==== DATA SUPPLIED ====
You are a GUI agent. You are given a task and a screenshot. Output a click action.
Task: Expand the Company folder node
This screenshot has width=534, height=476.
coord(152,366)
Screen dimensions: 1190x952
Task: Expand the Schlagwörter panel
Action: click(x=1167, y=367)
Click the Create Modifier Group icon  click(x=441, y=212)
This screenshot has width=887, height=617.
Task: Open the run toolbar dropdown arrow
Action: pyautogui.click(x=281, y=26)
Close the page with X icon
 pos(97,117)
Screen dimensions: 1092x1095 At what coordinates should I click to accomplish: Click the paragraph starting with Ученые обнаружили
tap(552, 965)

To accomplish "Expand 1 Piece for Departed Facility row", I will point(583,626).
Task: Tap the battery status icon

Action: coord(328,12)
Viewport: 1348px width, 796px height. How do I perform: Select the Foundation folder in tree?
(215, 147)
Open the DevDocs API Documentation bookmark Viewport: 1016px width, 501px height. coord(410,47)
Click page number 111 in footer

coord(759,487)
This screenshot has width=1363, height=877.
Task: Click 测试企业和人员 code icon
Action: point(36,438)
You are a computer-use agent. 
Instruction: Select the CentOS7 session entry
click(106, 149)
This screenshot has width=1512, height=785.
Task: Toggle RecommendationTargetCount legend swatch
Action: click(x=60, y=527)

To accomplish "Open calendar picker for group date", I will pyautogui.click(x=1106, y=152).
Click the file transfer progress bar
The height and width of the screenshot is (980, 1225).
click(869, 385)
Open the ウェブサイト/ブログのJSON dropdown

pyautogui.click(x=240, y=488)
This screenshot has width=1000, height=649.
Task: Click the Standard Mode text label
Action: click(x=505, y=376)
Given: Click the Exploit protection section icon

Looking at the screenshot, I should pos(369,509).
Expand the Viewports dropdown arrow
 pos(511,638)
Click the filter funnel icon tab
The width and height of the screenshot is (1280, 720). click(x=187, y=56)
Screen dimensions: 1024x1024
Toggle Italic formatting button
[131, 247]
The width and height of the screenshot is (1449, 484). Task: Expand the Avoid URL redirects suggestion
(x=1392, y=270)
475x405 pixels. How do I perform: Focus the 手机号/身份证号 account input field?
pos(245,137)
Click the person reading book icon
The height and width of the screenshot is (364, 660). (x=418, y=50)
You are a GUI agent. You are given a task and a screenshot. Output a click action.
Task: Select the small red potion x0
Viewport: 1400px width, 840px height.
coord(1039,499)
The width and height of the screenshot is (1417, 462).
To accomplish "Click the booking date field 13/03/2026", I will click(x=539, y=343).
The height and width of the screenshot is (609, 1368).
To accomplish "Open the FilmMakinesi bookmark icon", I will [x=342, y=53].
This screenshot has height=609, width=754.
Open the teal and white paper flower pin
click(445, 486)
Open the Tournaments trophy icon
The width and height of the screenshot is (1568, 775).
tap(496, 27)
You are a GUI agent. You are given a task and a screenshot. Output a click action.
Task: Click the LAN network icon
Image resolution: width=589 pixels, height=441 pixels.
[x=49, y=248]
====
## [DESCRIPTION OF THE TASK]
Please return every entry exactly as it appears.

## [RESULT OF THE EXERCISE]
You are a GUI agent. You are given a task and a screenshot. Output a click action.
Task: Expand the Company folder node
This screenshot has width=534, height=476.
coord(152,366)
Screen dimensions: 1190x952
Task: Expand the Schlagwörter panel
Action: click(x=1167, y=367)
Click the Create Modifier Group icon  click(x=441, y=212)
This screenshot has width=887, height=617.
Task: Open the run toolbar dropdown arrow
Action: pyautogui.click(x=281, y=26)
Close the page with X icon
 pos(97,117)
Screen dimensions: 1092x1095 At what coordinates should I click to accomplish: Click the paragraph starting with Ученые обнаружили
tap(552, 965)

To accomplish "Expand 1 Piece for Departed Facility row", I will point(583,626).
Task: Tap the battery status icon

Action: coord(328,12)
Viewport: 1348px width, 796px height. How do I perform: Select the Foundation folder in tree?
(215, 147)
Open the DevDocs API Documentation bookmark Viewport: 1016px width, 501px height. coord(410,47)
Click page number 111 in footer

coord(759,487)
This screenshot has width=1363, height=877.
Task: Click 测试企业和人员 code icon
Action: point(36,438)
You are a computer-use agent. 
Instruction: Select the CentOS7 session entry
click(106, 149)
This screenshot has width=1512, height=785.
Task: Toggle RecommendationTargetCount legend swatch
Action: click(x=60, y=527)

To accomplish "Open calendar picker for group date", I will pyautogui.click(x=1106, y=152).
Click the file transfer progress bar
The height and width of the screenshot is (980, 1225).
click(869, 385)
Open the ウェブサイト/ブログのJSON dropdown

pyautogui.click(x=240, y=488)
This screenshot has width=1000, height=649.
Task: Click the Standard Mode text label
Action: click(x=505, y=376)
Given: Click the Exploit protection section icon

Looking at the screenshot, I should pos(369,509).
Expand the Viewports dropdown arrow
 pos(511,638)
Click the filter funnel icon tab
The width and height of the screenshot is (1280, 720). click(x=187, y=56)
Screen dimensions: 1024x1024
Toggle Italic formatting button
[131, 247]
The width and height of the screenshot is (1449, 484). Task: Expand the Avoid URL redirects suggestion
(x=1392, y=270)
475x405 pixels. How do I perform: Focus the 手机号/身份证号 account input field?
pos(245,137)
Click the person reading book icon
The height and width of the screenshot is (364, 660). (x=418, y=50)
You are a GUI agent. You are given a task and a screenshot. Output a click action.
Task: Select the small red potion x0
Viewport: 1400px width, 840px height.
coord(1039,499)
The width and height of the screenshot is (1417, 462).
To accomplish "Click the booking date field 13/03/2026", I will click(x=539, y=343).
The height and width of the screenshot is (609, 1368).
To accomplish "Open the FilmMakinesi bookmark icon", I will [x=342, y=53].
This screenshot has height=609, width=754.
Open the teal and white paper flower pin
click(445, 486)
Open the Tournaments trophy icon
The width and height of the screenshot is (1568, 775).
tap(496, 27)
You are a GUI agent. You are given a task and a screenshot. Output a click action.
Task: Click the LAN network icon
Image resolution: width=589 pixels, height=441 pixels.
[x=49, y=248]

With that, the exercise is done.